"""
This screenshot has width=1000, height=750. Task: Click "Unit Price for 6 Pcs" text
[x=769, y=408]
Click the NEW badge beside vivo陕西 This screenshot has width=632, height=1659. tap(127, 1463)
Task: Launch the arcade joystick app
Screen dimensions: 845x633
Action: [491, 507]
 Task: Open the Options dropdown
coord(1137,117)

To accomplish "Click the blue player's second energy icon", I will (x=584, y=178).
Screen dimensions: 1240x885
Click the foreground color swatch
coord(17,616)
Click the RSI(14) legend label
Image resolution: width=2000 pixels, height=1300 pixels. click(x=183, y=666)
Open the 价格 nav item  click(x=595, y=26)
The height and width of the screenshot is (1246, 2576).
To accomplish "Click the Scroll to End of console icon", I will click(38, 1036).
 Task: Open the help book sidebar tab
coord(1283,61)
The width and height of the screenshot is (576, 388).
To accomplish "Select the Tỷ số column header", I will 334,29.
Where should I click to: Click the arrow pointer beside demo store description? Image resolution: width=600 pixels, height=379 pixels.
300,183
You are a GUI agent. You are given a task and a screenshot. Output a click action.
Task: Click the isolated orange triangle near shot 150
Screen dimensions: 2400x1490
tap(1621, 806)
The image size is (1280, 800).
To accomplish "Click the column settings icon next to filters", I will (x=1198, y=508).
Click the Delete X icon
"""
Substitute "Display size" for every occurrence of "Screen dimensions" throughout the listing above, and write out all of its lines again with nothing else altered.

* **SOLUTION TO THIS PROBLEM**:
This screenshot has width=1000, height=750. Task: Click "Unit Price for 6 Pcs" text
[x=769, y=408]
Click the NEW badge beside vivo陕西 This screenshot has width=632, height=1659. tap(127, 1463)
Task: Launch the arcade joystick app
Display size: 845x633
Action: [491, 507]
 Task: Open the Options dropdown
coord(1137,117)

To accomplish "Click the blue player's second energy icon", I will (x=584, y=178).
Display size: 1240x885
Click the foreground color swatch
coord(17,616)
Click the RSI(14) legend label
Image resolution: width=2000 pixels, height=1300 pixels. click(x=183, y=666)
Open the 价格 nav item  click(x=595, y=26)
The height and width of the screenshot is (1246, 2576).
To accomplish "Click the Scroll to End of console icon", I will click(38, 1036).
 Task: Open the help book sidebar tab
coord(1283,61)
The width and height of the screenshot is (576, 388).
To accomplish "Select the Tỷ số column header", I will 334,29.
Where should I click to: Click the arrow pointer beside demo store description? Image resolution: width=600 pixels, height=379 pixels.
300,183
You are a GUI agent. You are given a task and a screenshot. Output a click action.
Task: Click the isolated orange triangle near shot 150
Display size: 2400x1490
tap(1621, 806)
The image size is (1280, 800).
To accomplish "Click the column settings icon next to filters", I will (x=1198, y=508).
Click the Delete X icon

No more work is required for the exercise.